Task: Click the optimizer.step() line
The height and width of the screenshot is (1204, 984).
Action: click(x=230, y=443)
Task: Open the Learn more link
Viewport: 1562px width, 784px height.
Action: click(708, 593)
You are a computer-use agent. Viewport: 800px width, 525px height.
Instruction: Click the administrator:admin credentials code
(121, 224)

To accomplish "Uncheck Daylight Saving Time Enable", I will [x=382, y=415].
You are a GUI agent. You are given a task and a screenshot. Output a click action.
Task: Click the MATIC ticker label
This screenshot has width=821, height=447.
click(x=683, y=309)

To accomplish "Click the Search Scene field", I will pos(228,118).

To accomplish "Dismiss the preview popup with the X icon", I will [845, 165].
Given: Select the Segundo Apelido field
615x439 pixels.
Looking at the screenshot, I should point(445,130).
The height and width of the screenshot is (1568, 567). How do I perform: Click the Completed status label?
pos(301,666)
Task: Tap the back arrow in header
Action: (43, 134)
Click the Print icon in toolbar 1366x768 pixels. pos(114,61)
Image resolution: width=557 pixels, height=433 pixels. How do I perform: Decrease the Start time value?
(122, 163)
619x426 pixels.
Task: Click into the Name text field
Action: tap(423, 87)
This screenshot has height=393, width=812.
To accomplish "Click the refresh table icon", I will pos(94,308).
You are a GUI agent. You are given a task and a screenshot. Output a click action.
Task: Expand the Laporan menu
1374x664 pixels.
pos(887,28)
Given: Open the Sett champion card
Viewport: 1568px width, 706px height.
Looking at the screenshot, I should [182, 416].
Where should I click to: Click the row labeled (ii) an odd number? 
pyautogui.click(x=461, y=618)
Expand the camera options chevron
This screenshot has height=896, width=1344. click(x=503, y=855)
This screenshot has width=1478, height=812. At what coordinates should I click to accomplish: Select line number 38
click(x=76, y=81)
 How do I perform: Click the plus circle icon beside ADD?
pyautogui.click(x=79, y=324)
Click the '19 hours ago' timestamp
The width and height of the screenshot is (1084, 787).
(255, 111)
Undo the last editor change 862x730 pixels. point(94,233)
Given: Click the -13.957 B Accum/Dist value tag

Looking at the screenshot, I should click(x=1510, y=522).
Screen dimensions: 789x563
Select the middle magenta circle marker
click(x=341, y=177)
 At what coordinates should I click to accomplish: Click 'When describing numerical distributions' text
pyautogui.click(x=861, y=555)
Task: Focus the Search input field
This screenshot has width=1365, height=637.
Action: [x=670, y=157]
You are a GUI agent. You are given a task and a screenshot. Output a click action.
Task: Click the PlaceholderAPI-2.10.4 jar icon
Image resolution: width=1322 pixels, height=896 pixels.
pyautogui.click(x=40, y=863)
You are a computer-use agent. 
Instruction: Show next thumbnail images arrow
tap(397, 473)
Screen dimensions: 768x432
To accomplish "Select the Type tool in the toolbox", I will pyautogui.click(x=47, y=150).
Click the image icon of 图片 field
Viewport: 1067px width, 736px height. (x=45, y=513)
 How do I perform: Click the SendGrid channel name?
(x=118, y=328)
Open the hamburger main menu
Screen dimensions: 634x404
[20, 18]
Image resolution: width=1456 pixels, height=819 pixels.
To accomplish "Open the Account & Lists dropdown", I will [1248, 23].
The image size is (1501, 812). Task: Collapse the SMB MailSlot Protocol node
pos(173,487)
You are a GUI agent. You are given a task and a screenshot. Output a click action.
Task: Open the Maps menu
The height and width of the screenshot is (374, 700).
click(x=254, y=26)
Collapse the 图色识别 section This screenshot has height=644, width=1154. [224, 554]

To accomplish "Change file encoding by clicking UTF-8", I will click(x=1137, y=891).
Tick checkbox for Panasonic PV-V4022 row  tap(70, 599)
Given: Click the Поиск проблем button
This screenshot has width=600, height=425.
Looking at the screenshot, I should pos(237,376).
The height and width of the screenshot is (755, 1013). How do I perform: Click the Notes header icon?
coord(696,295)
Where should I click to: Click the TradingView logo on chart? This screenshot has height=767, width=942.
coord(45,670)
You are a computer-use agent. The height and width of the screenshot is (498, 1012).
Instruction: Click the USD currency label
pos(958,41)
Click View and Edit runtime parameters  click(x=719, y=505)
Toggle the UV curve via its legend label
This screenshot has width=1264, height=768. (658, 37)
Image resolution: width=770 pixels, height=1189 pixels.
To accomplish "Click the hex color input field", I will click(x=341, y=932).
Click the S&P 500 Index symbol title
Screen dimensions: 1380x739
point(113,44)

————

GOAL OF THE EXERCISE: Write out exactly the lines above from the line with "Screen dimensions: 789x563" through the line with "Task: Click the PlaceholderAPI-2.10.4", both of them included, and leave out all other lines.

ANSWER SECTION:
Screen dimensions: 789x563
Select the middle magenta circle marker
click(x=341, y=177)
 At what coordinates should I click to accomplish: Click 'When describing numerical distributions' text
pyautogui.click(x=861, y=555)
Task: Focus the Search input field
This screenshot has width=1365, height=637.
Action: [x=670, y=157]
You are a GUI agent. You are given a task and a screenshot. Output a click action.
Task: Click the PlaceholderAPI-2.10.4 jar icon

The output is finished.